Pete Fender departed early in 1984. Line-up changes were fairly frequent after this period and a 12" EP, "(It's a) Hard Life"/"Young John", was finally released in 1985 that showed a complete change of direction. By 1986, after the departure of vocalist and founder-member Hugh, the band was known simply as The Tribe. The band continued to maintain a presence on the UK live circuit for a further year or so but recording opportunity evaded them. Sonny Flint departed in 1987 and the band split in 1988.

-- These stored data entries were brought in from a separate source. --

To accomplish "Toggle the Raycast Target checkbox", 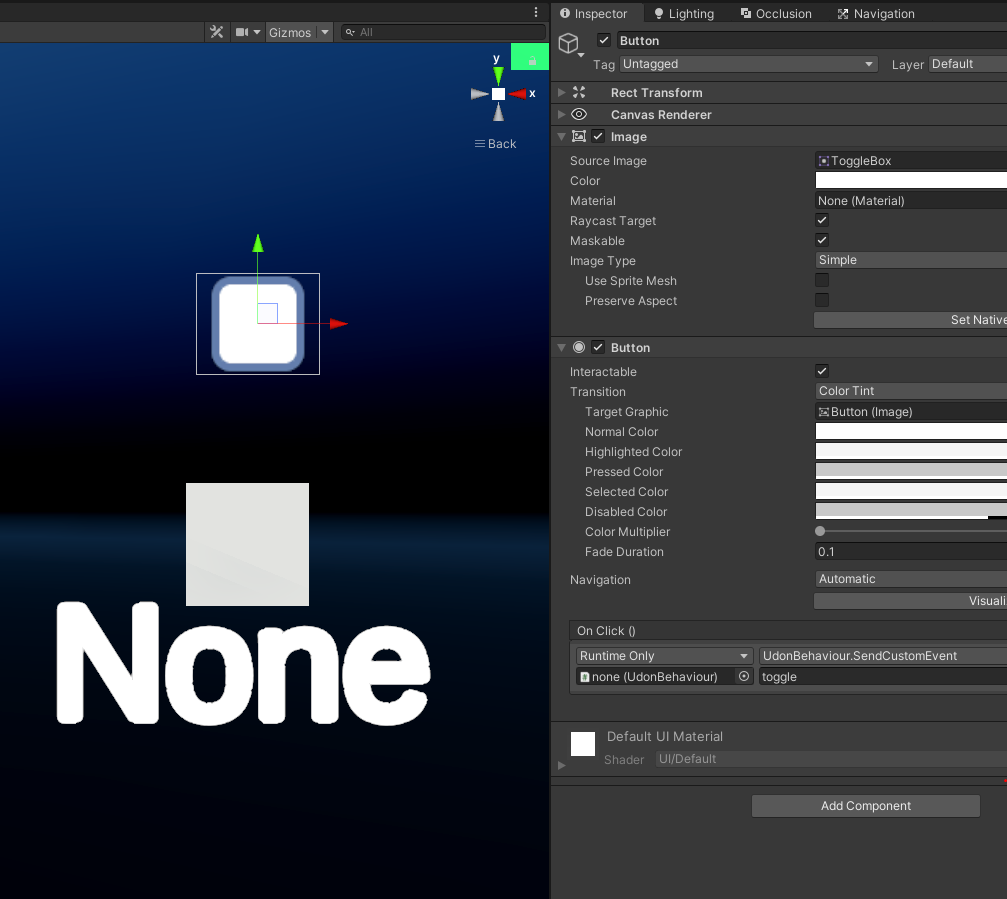I will click(x=821, y=220).
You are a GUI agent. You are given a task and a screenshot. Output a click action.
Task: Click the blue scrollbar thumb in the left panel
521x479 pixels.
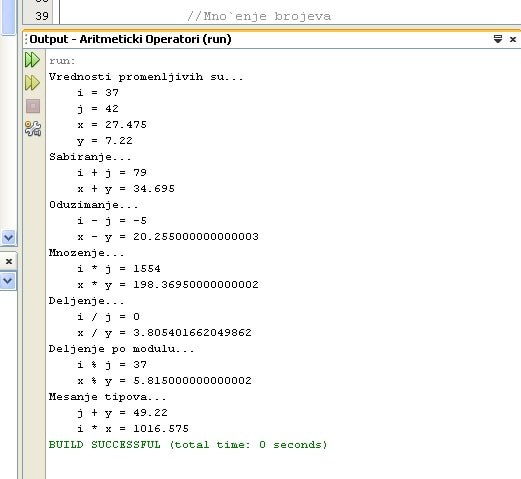[8, 17]
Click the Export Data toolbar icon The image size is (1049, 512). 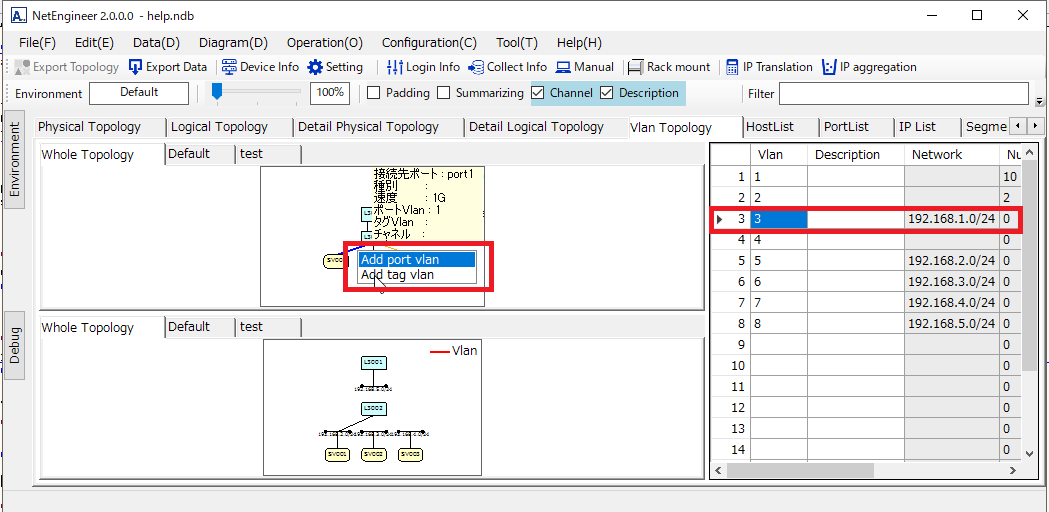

Omega Tribe reformed briefly to play guest spot at Vi Subversa's 60th Birthday Bash at London's Astoria 2 in June 1995. A short incognito tour under the name of Charlie showed promise, but the band's members had other interests and the project was short-lived.

A compilation CD, Make Tea Not War, was released in 2000 on Rugger Bugger Records and a cut-down vinyl LP version was also pressed. Both albums quickly sold out.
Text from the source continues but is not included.